Question #1 Our first model that we thought was succeussful was after cleaning up all of the data we ran a forward variable selection of the variables. We then obtained a model of about 29 variables. We then observed the residual plots and observed potential high leverage points/ residuals, and our qq-plot was not linear. So, we plotted every single predictor with the response variable and saw whch one needed to be transformed (either log or square root), and took out high leverage points as well. This resulted in a model in the top 15, which we are pretty content with at the moment.

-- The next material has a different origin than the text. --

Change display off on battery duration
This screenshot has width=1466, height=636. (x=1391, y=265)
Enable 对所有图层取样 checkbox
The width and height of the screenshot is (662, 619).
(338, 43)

Our other model I ran random forest on our data as well as a pruned tree. Although the computation took awhile for the computer, I eventually obtained a model with around 20 variables. After observed the pruned tree I took a couple of variables out that did not have a significant change in my overall model. From there I ran regression and submitted the model but found that my testing error was pretty large. I attempted to do transformations on the data set by me and my group found that after doing all we could we still had a model that was hovering around the “B” range, and was not nearly as good as the model mentioned above. We scraped the pruned tree and went with a random forest but saw that a similiar predicament occured. Because our above model was already pretty solid, we scraped this idea entirly.

Question #2

We tried many other approaches that either just did not work, or created very large testing error. For our first model we just ran simple linear regression on all the quantative variables and submitted the model. Surprisngly , this model beat alot of the class!! We first tried to do a LASSO however for some reason our code would just not go; my theory is the number of predictors and sample size was to large but im not too sure. Additionaly I ran ridge regression but witht he number of predictors the testing error was large. Lastly, when trying to find the best subset for our regression, I attempted to run k-fold but with the smount of varaibles and obersvations, the double loop could just never finish without R aborting. This could have been human error on my part, but nonetheless the model we ultimatly obtained was very good.

Question #3

Some advice I would give to a future Stats 101C student in starting with this project is to most importantly first sort out exactly what you want your grou members to do. A non-unifed group can make the project alot harder than it should be; meeting up for even 30 minutes every other day can make sure your group is staying on top of what needs to be done. From a statistical standpoint, I would recommend first taking some time to really look at your training set data to see how many variables are not quantitative, and to eliminate variables that are obviously not important. Cleaning up the data should also be one of the first things your group does before running any best predictor function or transforming variables; without cleaning up the data running any sort of best predictor function will most likely result in errors. You must code qualitative variables, and run correlation matrix of the predictors onto the response variable to obtain a starting point. Lastly, I would tell the student to explore every possible regression technique that we learned in class, especially the ones later in the course. Although it might be time consuming and trouble sum to use every strategy, you will have a plethora of models to choose from and transform. The more models that you have, the better chance you come up with a very low testing error.